Mainers want more fairness and more voice in the election process. It’s that simple. They want to know that when the dust has settled that their ballot mattered and that the consensus candidate on a level playing field was chosen.

I urge folks to learn more about why ranked choice voting makes sense for Maine.

Bill Kapaldo


Fight for a progressive future

In the midst of the Democratic National Convention, I feel unimpressed and uninspired. As a progressive, I do not feel welcome in the Democratic Party. The presumptive nominee, while qualified, lacks the bold, ambitious agenda to move the country forward. Actress Rosario Dawson said it best when she said Hillary Clinton is not a leader but a follower. As positions become politically convenient, Clinton adopts them into her agenda. While this is inconvenient for the American people, advocates and activists can find hope in her strategy.

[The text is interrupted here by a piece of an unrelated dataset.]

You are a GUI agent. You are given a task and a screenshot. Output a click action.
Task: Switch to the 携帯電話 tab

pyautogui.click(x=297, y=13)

If we truly believe in universal health care, criminal justice reform, free public higher education, climate action, and action on income inequality among many other positions, we must organize. We must work to keep the political revolution going through electing local leaders to public office, beginning with city council seats and to Congress.

Clinton, if elected president, will follow the trend we set. When we stand together, we find strength in unity. When we stand together, we realize we send forth a ripple of hope that we can change the rigged system. When we stand together, there is not enough wealth and power that can keep us down. Change is inevitable. The rigged political, economic, social systems we live in today are not permanent. We can make a difference. We must be the difference.

Bernie Sanders was right to say, “When we stand together, there is nothing we cannot accomplish.” For the sake of every American, we must fight for a future to believe in.

Jared Mummert


Order over anarchy

Race-baiters, terrorists (both radical Islamic and homegrown) and Black Lives Matter and Black Panthers all advocate anarchy — unquenchable guerrilla warfare — in one form or another.

Those of us who have read any world history at all know anarchy exists when there is no government, no laws and no law enforcement, thereby allowing a breakdown in civil order and dreadful, bloody conditions that follow. One reason our Constitution was created was to provide the legal and societal means to avoid anarchy.

It’s difficult for Americans to understand what these anarchists want. A localized, temporary breakdown in civil order and the media attention that always follows certainly doesn’t help their cause unless all they really want is media attention. Every time there is a police ambush or terrorist attack, Americans legally buy more guns. As a result, America is a well-armed camp.

Our forefathers knew armed American citizens had at least some guarantee anarchists couldn’t possibly achieve a total breakdown in our civil society. Americans are not afraid of current day anarchists; we’re just angry, and these attacks divert our attention from the real problems of the day.

If ever these anarchists and others of one kind or another that are bound to follow make any more headway in disrupting the lives of everyday Americans, a partnership with those charged with enforcing our laws is sure to follow.